I had to add caching handling in some of the app's requests and the OkHttp cache wasn't doing it well as I needed it. So i came up with the solution to implement my own service which checks for internet connection and then makes the request, or reads it from cache depending on the connection. I don't have experience with RxAndroid but I read a bit and I came up with this:
@Override
public Observable<List<SocialNews>> getStream(@Path("stream") String stream, @Query("networks") String networks, @Query("page") Integer page, @Query("limit") Integer limit) {
return Observable.create(new AsyncOnSubscribe<Object, List<SocialNews>>() {
@Override
protected Object generateState() {
return null;
}
@Override
protected Object next(Object state, long requested, Observer<Observable<? extends List<SocialNews>>> observer) {
if (NetworkUtils.hasActiveInternetConnection(context)) {
observer.onNext(APIClient.getService(context).getStream(stream, networks, page, limit));
} else {
observer.onNext(Observable.just(NetworkUtils.getCachedStream()));
}
return state;
}
});
}
And I subscribe on it like this:
final Observable<List<SocialNews>> observable = APIClient.getCacheService(getActivity()).getStream(stream, networks, page, SportFiveAPI.DEFAULT_ITEM_LIMIT);
LifecycleObservable.bindFragmentLifecycle(lifecycle(),
AppObservable.bindFragment(this, observable)

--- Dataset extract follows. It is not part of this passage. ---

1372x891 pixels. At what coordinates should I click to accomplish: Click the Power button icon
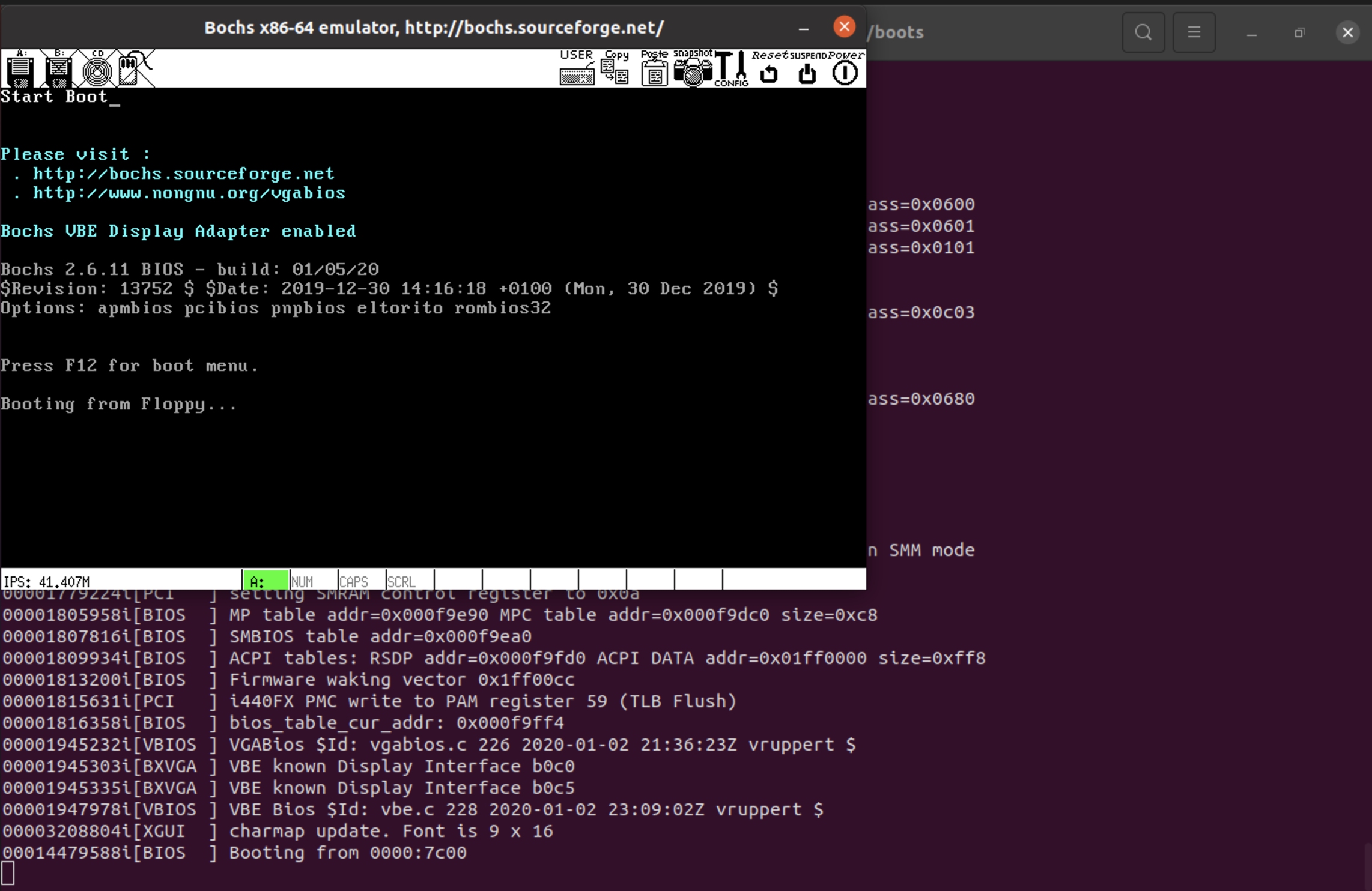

.subscribeOn(Schedulers.io())
.observeOn(AndroidSchedulers.mainThread()))
.subscribeOn(Schedulers.io())
.subscribe(
socialNews -> {
// do stuff
},
error -> {
// do stuff
}
);
But somehow it gets stuck in a loop and keeps calling the next method inside my AsyncOnSubscribe. Anyone knows what I'm doing wrong here?
Upvotes: 1
Views: 592
Reputation: 3990
It is much better to use Observable.fromCallable
that Observable.create
, exactly to avoid the kind of violation of the Observable
contract that you have in your code - namely not calling onCompleted
. I recommend something like this:
@Override
public Observable<List<SocialNews>> getStream(@Path("stream") String stream, @Query("networks") String networks, @Query("page") Integer page, @Query("limit") Integer limit) {
Observable.fromCallable(() -> NetworkUtils.hasActiveInternetConnection(context))
.flatMap(hasConnection -> {
if (hasConnection) {
return APIClient.getService(context).getStream(stream, networks, page, limit);
} else {
return Observable.just(NetworkUtils.getCachedStream())
}
})
}
Also, there is a really nice pattern for doing this kind of fallback-type data retrieval using concat
and first
. See this blog post from Dan Lew for details.